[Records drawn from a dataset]

◇ ◇ ◇

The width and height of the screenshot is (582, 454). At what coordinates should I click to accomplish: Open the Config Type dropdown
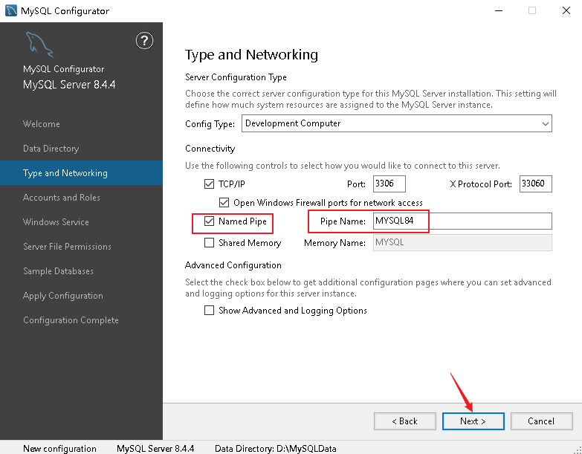click(396, 123)
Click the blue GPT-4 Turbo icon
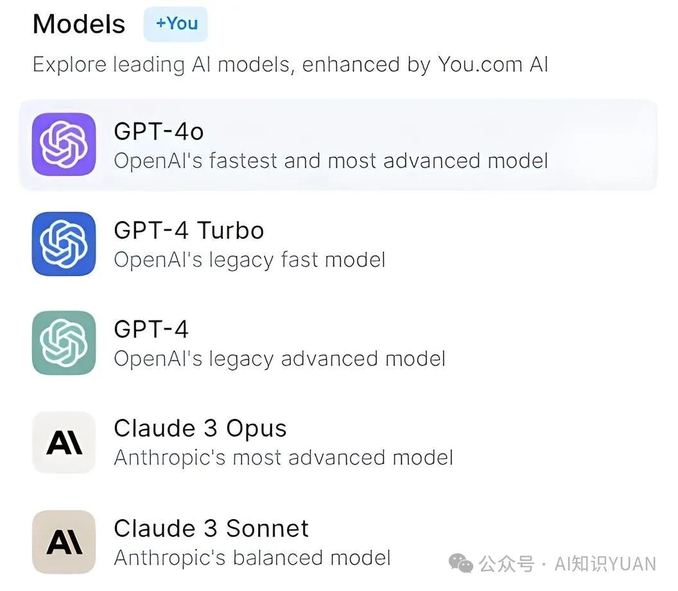This screenshot has width=678, height=591. (64, 243)
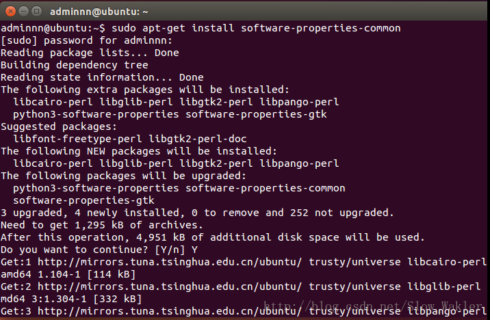Screen dimensions: 490x320
Task: Click the blog.csdn.net watermark link
Action: coord(373,306)
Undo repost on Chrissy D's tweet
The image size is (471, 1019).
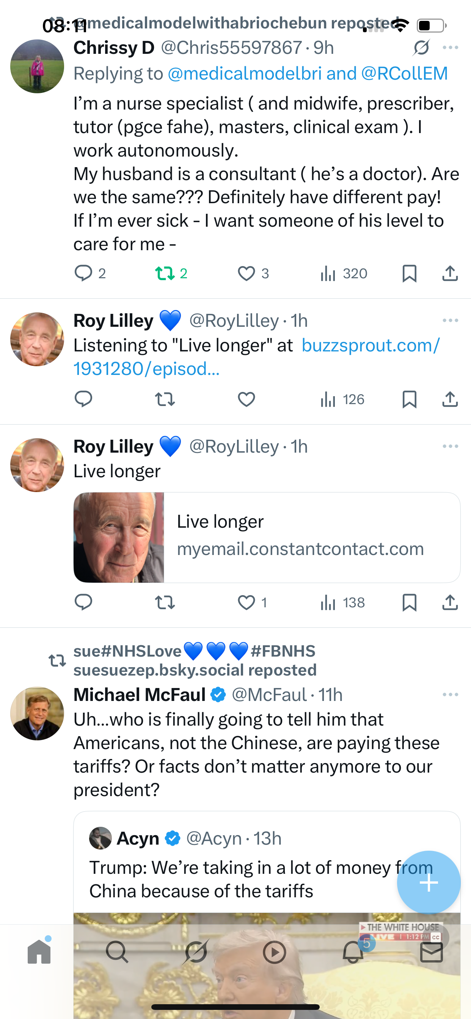165,273
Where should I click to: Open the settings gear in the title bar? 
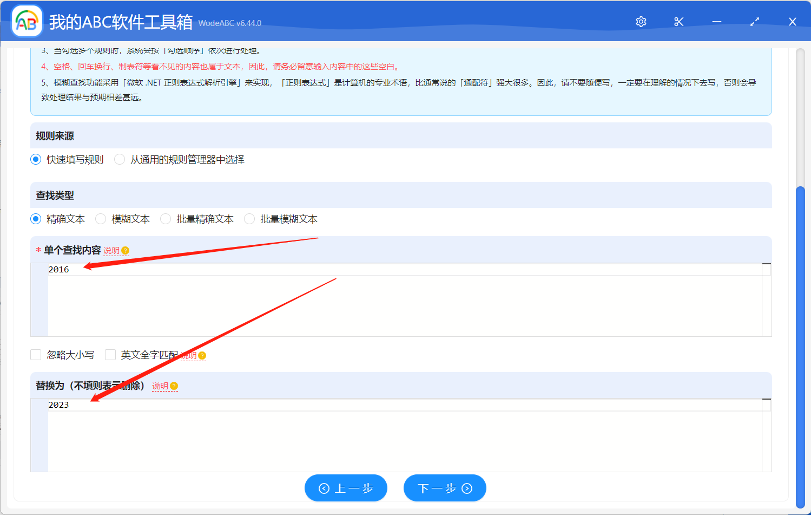point(641,22)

◇ ◇ ◇

§ TASK OBJECTIVE:
Output nothing except the lines from the one containing "Where should I" through the final line of the entries, repeated exactly and free of pictures.

§ ANSWER FOR THIS EXERCISE:
Where should I click to: Open the settings gear in the title bar? 
point(641,22)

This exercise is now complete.